Does anyone know if there has been any re-release on CD of this?
All I know of is the Nonesuch LP from the 70's which I still have.
Xenakis' music is certainly more "mathematical" than Reich's, though
in particular has an organic, sound-exploration quality to it that was very
inspiring to me early in my career.
Interestingly, and related to this list, Steve Reich's work with
"phasing" came about more as an accidental
discovery than as an exploration of a mathematical idea. Before
"Drumming" came works
involving tape loops of identical vocal material ("It's Gonna Rain")

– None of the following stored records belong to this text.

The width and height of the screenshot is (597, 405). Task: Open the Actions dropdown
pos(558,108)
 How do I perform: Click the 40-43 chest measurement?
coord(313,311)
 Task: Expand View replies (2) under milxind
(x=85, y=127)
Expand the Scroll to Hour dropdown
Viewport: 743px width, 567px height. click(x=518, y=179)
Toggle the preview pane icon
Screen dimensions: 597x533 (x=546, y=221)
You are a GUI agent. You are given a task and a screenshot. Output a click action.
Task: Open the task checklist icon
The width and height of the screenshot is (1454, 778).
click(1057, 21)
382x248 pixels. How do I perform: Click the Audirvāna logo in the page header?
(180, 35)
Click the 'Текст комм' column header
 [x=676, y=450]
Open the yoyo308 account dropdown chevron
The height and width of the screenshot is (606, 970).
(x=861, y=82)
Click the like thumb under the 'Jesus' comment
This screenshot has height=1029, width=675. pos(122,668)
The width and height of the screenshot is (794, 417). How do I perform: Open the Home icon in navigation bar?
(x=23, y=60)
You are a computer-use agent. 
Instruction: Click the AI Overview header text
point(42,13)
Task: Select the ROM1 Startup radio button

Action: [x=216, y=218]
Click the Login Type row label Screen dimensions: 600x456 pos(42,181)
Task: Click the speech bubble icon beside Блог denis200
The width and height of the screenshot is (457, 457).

on different reel-to-reel tape decks that,
after initially starting in unison, of course drifted very slowly out
of sync with each other.
This idea was then applied to a live musician with tape loop ("Violin
Phase"), and then
musicians without tape ("Piano Phase" and "Drumming"), drifting in
and out of sync with each other
in an organized way.
When I played in Steve's group in the 70's, I don't believe I ever
actually saw a score to "Drumming" - it
was just taught to me by example. It was an incredible piece to play
(as were others from that era) because you had to pay attention while
letting yourself go to become part of the group groove - a kind of
Anyway, does anything exist like a stereo Jam Man? Or is that coming
with the Repeater?
David Van Tieghem
>Jon Southwood wrote:
>> Can't help you with the Drumming score, but if you're interested in a
>> musical connection with Le Corbusier, check out Iannis Xenakis.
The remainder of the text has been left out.